Identity for divergence of vector product

Question

I'm reviewing this paper and they state the following "vector identity":

$ \nabla \cdot (\textbf{u}\textbf{v}) = \nabla \textbf{u} \cdot \textbf{v} + (\nabla \cdot \textbf{v})\textbf{u}$

I tried to find some material online about this identity but didn't have any luck. I'm pretty sure $\textbf{u}$ and $\textbf{v}$ are both vectors, as they're both bold face in the paper. Can someone help to provide more information on this identity? Is it valid? Can you give the proof?

EDIT

After some discussion, it seems that $\textbf{u}$ should be interpreted as a scalar (remove boldface), not a vector. I will clarify this with the original source and follow up if there is any further amendments. If it is a scalar, the answer below is correct.

Answer 1

This is, fundamentally, just another case of the product rule for derivatives.

For the notation to make sense ($\nabla u$ and $\nabla\cdot v$ defined), $u$ should be a scalar-valued function of a vector variable, and $v$ should be a vector-valued function of that variable. Then $\nabla u$ is the gradient of $u$, and $\nabla\cdot v$ is the divergence of $v$. The two terms on the right are both scalars - the first is the dot product of the vector-valued gradient of $u$ and the vector-valued function $v$, while the second is the product of the scalar-valued divergence of $v$ and the scalar-valued function $u$.

To prove it, we just go down to components. I'll assume three dimensions here, although it works in more generality (Let $A,B,C$ be the components of $v$; $v(x,y,z)=(A(x,y,z),B(x,y,z),C(x,y,z))$): \begin{align*}\nabla\cdot (uv)\quad &?\quad \nabla u\cdot v + (\nabla\cdot v) u\\ \frac{\partial (uA)}{\partial x}+\frac{\partial (uB)}{\partial y}+\frac{\partial (uC)}{\partial z}\quad &?\quad \left(\frac{\partial u}{\partial x},\frac{\partial u}{\partial y},\frac{\partial u}{\partial z}\right)\cdot (A,B,C) + \left(\frac{\partial A}{\partial x}+\frac{\partial B}{\partial y}+\frac{\partial C}{\partial z}\right)u\\ u\frac{\partial A}{\partial x}+A\frac{\partial u}{\partial x}+u\frac{\partial B}{\partial y}+B\frac{\partial u}{\partial y}+u\frac{\partial C}{\partial z}+C\frac{\partial u}{\partial z} &= A\frac{\partial u}{\partial x}+B\frac{\partial u}{\partial y}+C\frac{\partial u}{\partial z}+u\frac{\partial A}{\partial x}+u\frac{\partial B}{\partial y}+u\frac{\partial C}{\partial z} \end{align*} Not too bad there. It's just all the same terms rearranged a bit.
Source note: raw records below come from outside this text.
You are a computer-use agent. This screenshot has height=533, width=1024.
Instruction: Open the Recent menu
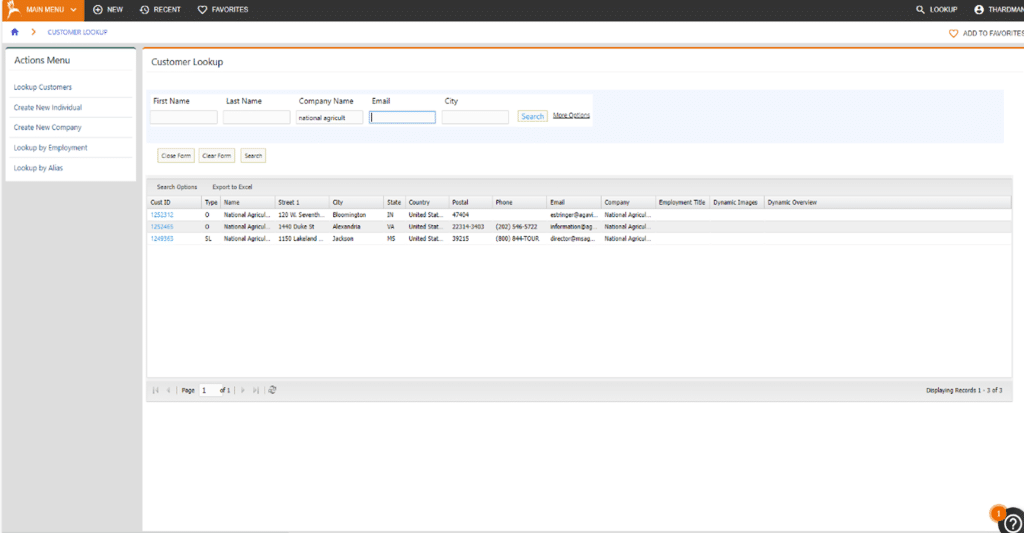coord(160,9)
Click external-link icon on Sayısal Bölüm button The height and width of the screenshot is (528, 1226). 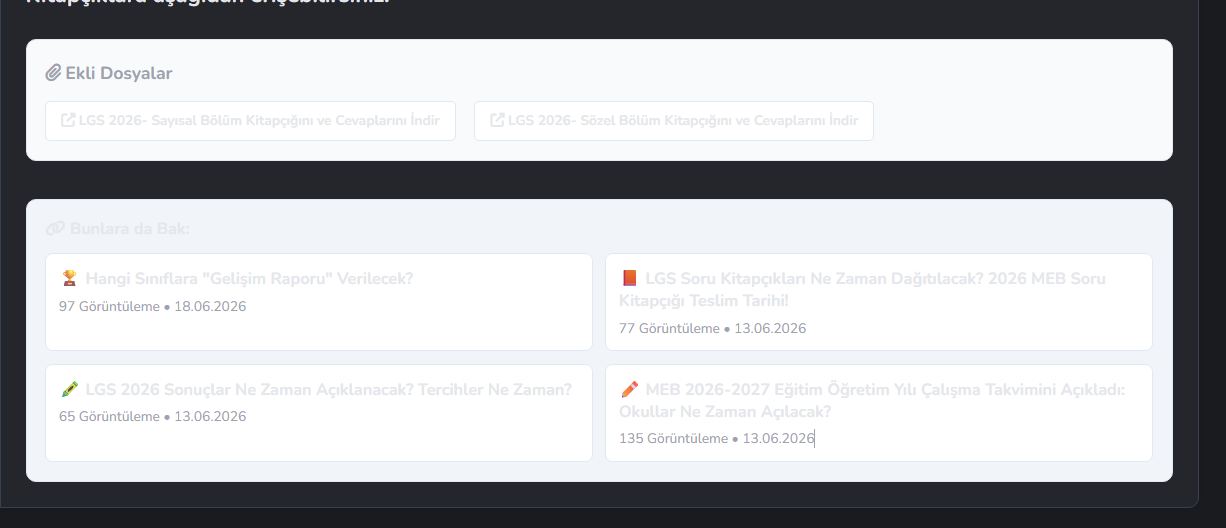(x=68, y=120)
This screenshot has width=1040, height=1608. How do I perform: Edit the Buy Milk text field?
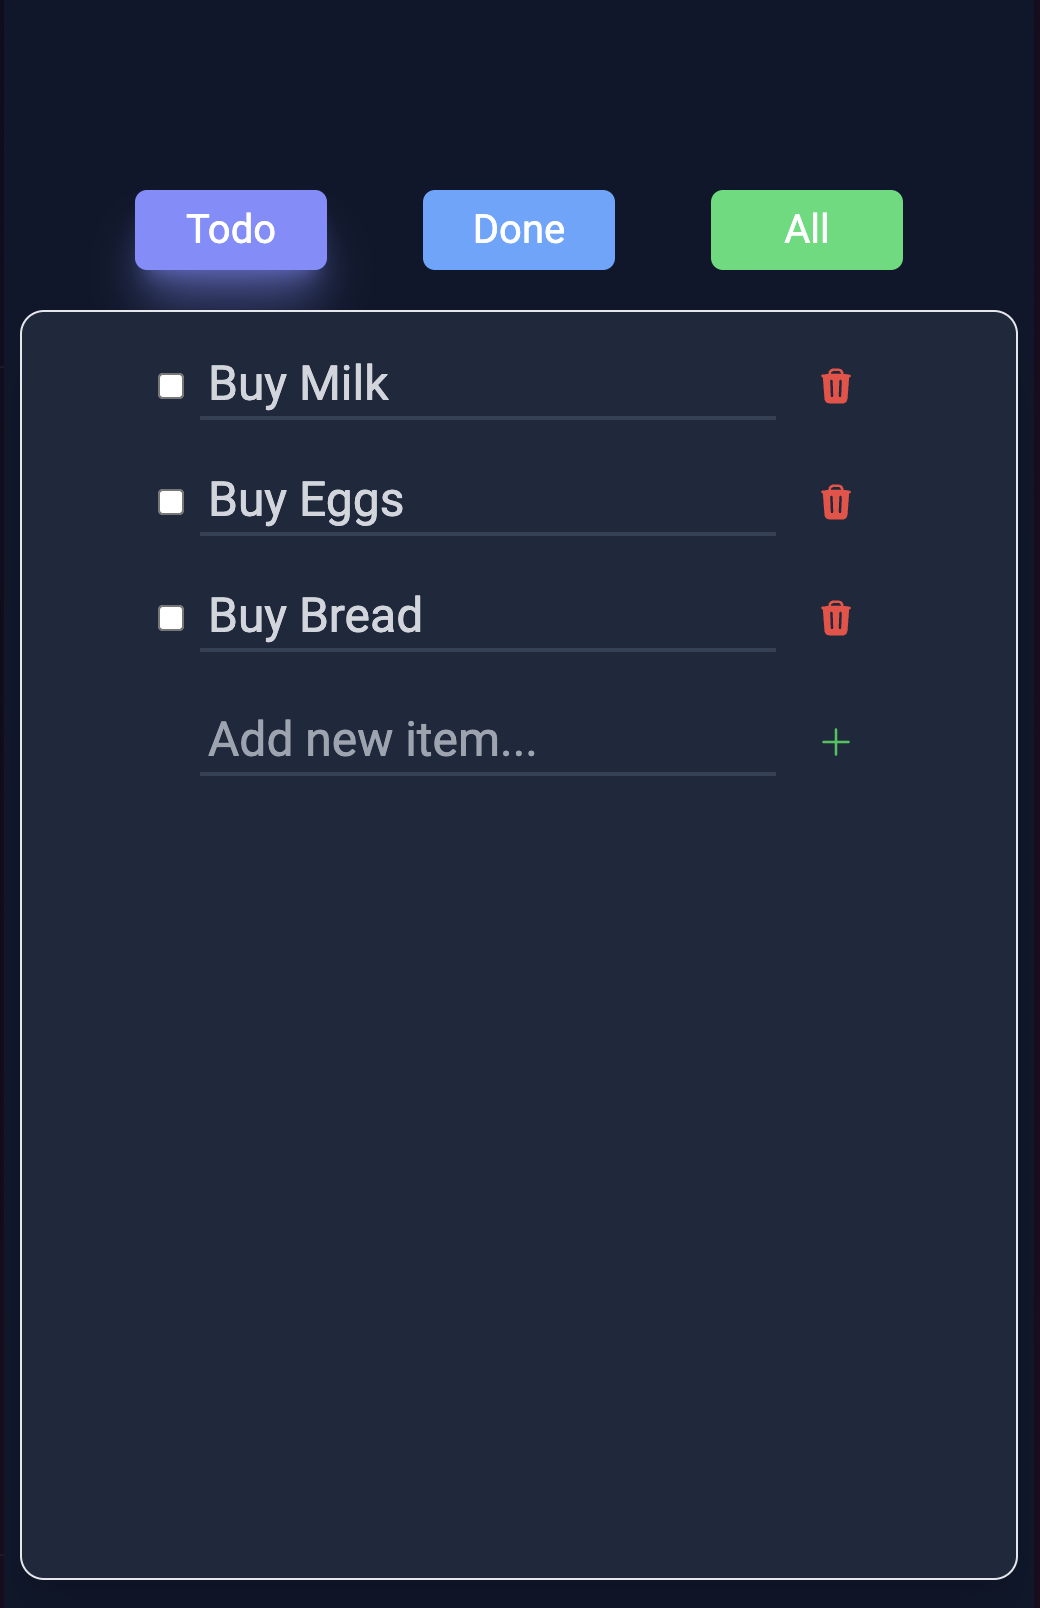tap(488, 385)
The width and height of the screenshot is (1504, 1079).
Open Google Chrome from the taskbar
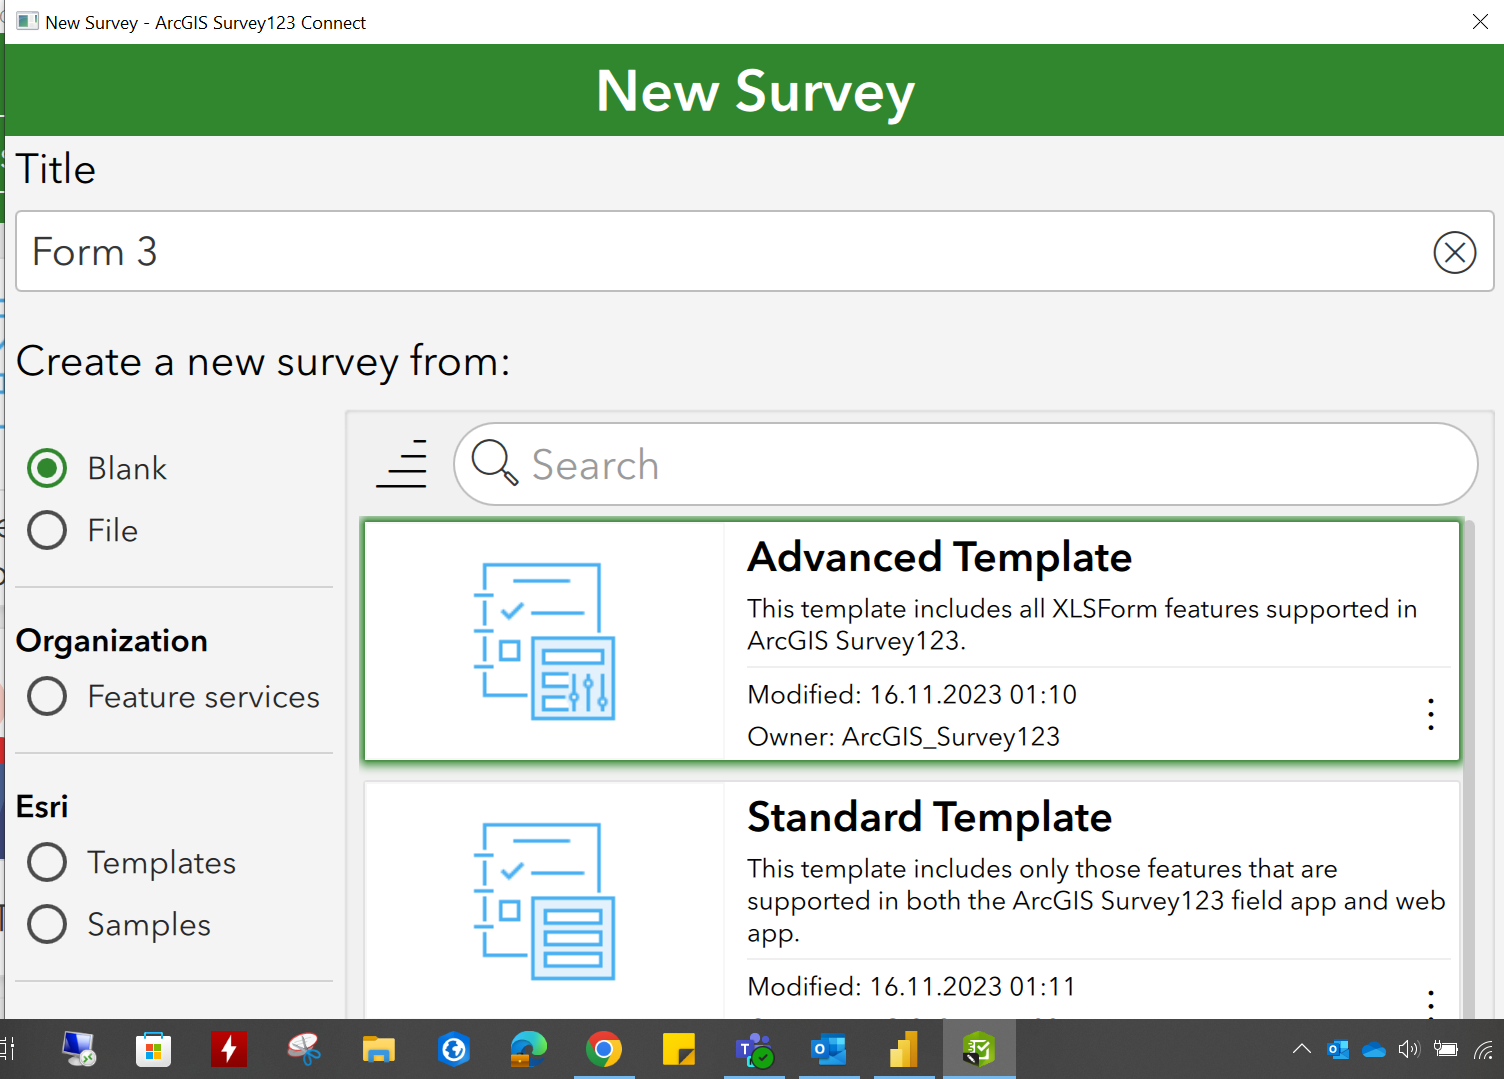pyautogui.click(x=604, y=1049)
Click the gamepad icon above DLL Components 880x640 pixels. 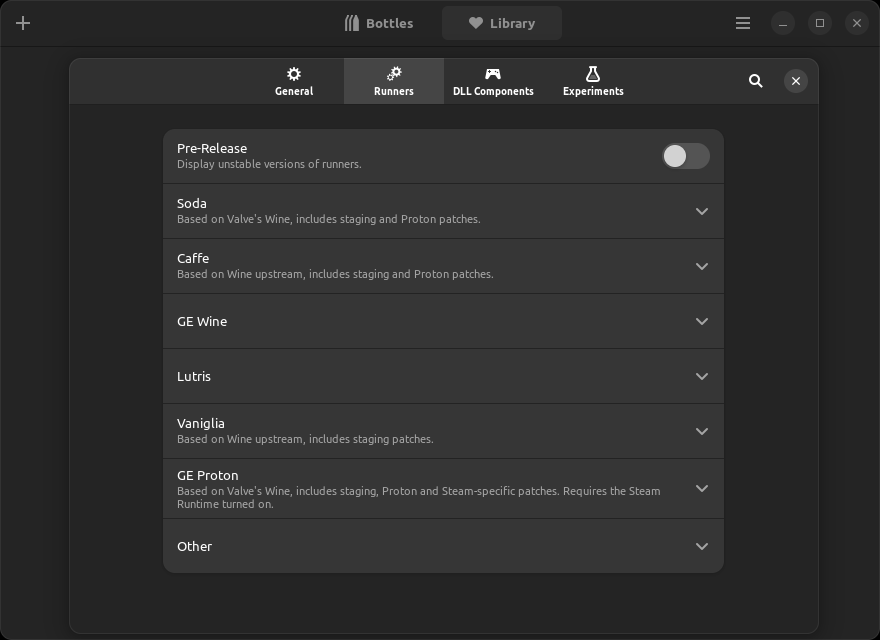(493, 73)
There's another way to look at this. If you go on with mathematics long enough, you'll encounter the language of manifolds and differential forms, which provides a unifying framework for all of these vector calculus notions. In particular, both the gradient and the divergence are examples of the exterior derivative, and the exterior derivative has a product rule. Here, working in $n$ dimensions, we have $u$ as a $0$-form and $v$ as an $(n-1)$-form. The gradient takes $0$-forms to $1$-forms, the divergence takes $(n-1)$-forms to $n$-forms, and the dot product between $1$-forms and $(n-1)$ forms is the wedge product, taking us to a $n$-form. Then we just apply the exterior derivative's product rule: $$\nabla\cdot (uv) = d(u\wedge v) = du\wedge v + (-1)^0 u\wedge dv = \nabla u\cdot v + u(\nabla \cdot v)$$

Answer 2

For this to make sense $u$ is a scalar function and $\mathbf{v} = (v_1, \ldots, v_n)$ is a vector function.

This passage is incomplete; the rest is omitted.